Features and Limitations

Since XSD is full of features (and unnecessary complexity), its very hard to support all of them. So, XSDCPP does currently just support what was thrown at it so far and there are probably some severe limitations.

Notable supported features:

  • elements mapped to C++ structs,
  • optional elements and lists of elements,
  • elements derived from a simple type,
  • basic attribute data types that are mapped to a std::string, boolean, integer, or floating point type, or a generated C++ enum class,
  • attributes with list types,
  • default attribute values,
  • attribute presence validation,
  • optional attributes,
  • any attributes,
  • substitution groups,
  • lax and skip content processing,
  • Unicode escape sequence handling,
  • include processing,
  • import with namespaces (however, element names in a resulting data model should be unique since the resulting parser will ignore namespaces).

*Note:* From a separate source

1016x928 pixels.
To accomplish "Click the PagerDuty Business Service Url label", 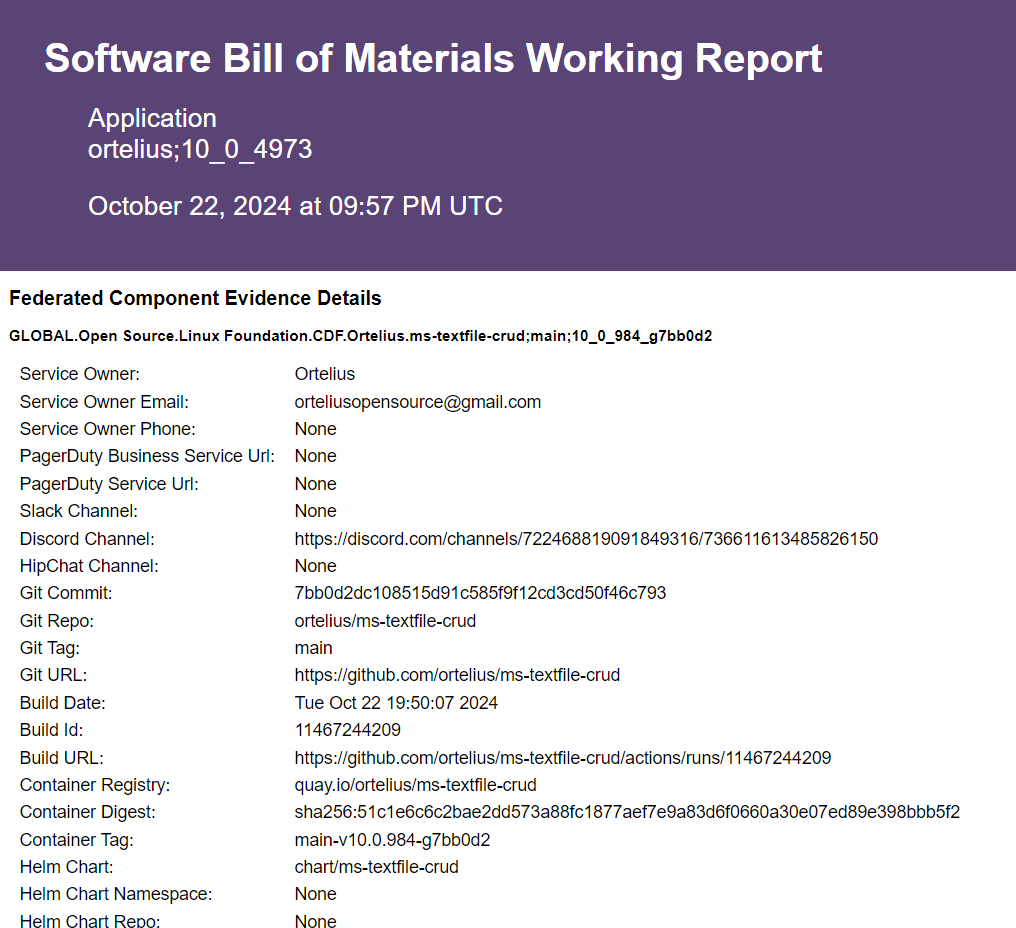I will coord(147,456).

Known missing feature are:

  • proper element occurrence validation for choice and substitution groups,
  • attribute regex or value range validation,
  • consideration of namespaces for processing element or attribute names,
  • proper support for union types (they are currently mapped to std::string).

Intentionally not supported features:

  • codecs other than UTF-8,
  • element sequence order validation.

Build Instructions

  • Install Git, a C++ compiler (like GCC or Visual Studio) and CMake or Conan.
  • Clone the Git repository. git clone https://github.com/craflin/xsdcpp.git
  • Initialize submodules. cd xsdcpp && git submodule update --init
  • Build the project using CMake (mkdir build && cd build && cmake .. && cmake --build .) or Conan (mkdir build && cd build && conan install .. && conan build ..).

Example

An XSD schema Example.xsd like this:

<?xml version="1.0" encoding="UTF-8"?>
<xsd:schema xmlns:example="http://whatever.x/example" xmlns:xsd="http://www.w3.org/2001/XMLSchema" targetNamespace="http://whatever.x/example">

    <xsd:complexType name="List">
        <xsd:sequence>
            <xsd:element name="Person" maxOccurs="unbounded" type="example:Person"/>
        </xsd:sequence>
    </xsd:complexType>

    <xsd:complexType name="Person">
        <xsd:sequence>
            <xsd:element name="Name" type="example:Name"/>
            <xsd:element name="Country" minOccurs="0" type="example:Country"/>
        </xsd:sequence>
    </xsd:complexType>

    <xsd:complexType name="Name">
        <xsd:simpleContent>
            <xsd:extension base="xsd:string">
                <xsd:attribute name="comment" type="xsd:string"/>
                <xsd:attribute name="age" type="xsd:int" use="required"/>
                <xsd:attribute name="hidden" type="xsd:boolean" default="true"/>
            </xsd:extension>
        </xsd:simpleContent>
    </xsd:complexType>

    <xsd:complexType name="Country">
        <xsd:simpleContent>
            <xsd:extension base="example:CountryCode">
                <xsd:attribute name="comment" type="xsd:string"/>
            </xsd:extension>
        </xsd:simpleContent>
    </xsd:complexType>

    <xsd:simpleType name="CountryCode">
        <xsd:restriction base="xsd:string">
            <xsd:enumeration value="DE"/>
            <xsd:enumeration value="FR"/>
            <xsd:enumeration value="ES"/>
            <xsd:enumeration value="UK"/>
        </xsd:restriction>
    </xsd:simpleType>

    <xsd:element name="List" type="example:List"/>

</xsd:schema>

Can be converted to C++ using xsdcpp:

xsdcpp Example.xsd -o /your/output/folder

The converter creates three files in /your/output/folder: Example.cpp, Example.hpp, and Example_xsd.hpp.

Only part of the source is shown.